Problem to work on: Please transcribe the lines below exactly, and leave every image behind.

(Dataset entries)

○ ○ ○ ○ ○ ○ ○

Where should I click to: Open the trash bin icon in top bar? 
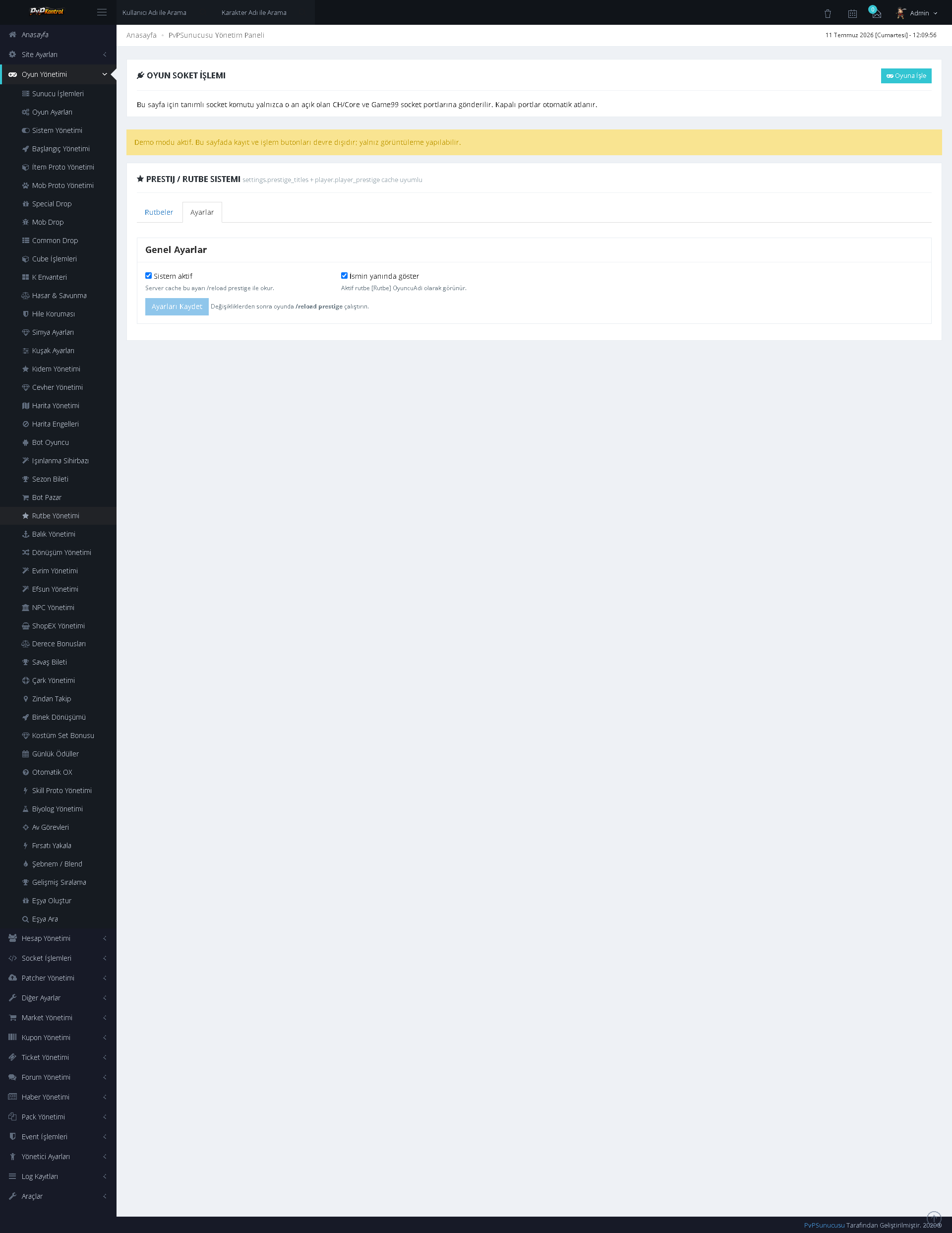827,13
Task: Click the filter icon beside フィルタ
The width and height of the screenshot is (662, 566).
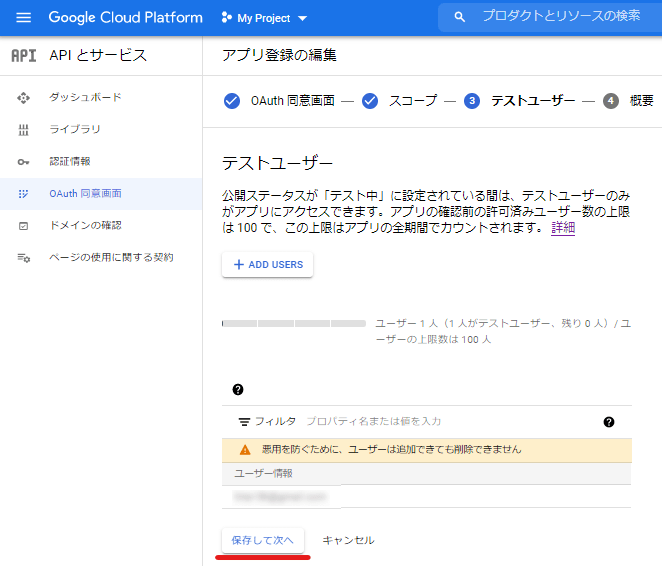Action: (x=244, y=422)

○ ○ ○ ○ ○ ○ ○

Solution for this exercise:
Where should I click to: Open the trash bin icon in top bar? 
827,13
Task: Click the filter icon beside フィルタ
The width and height of the screenshot is (662, 566).
Action: (x=244, y=422)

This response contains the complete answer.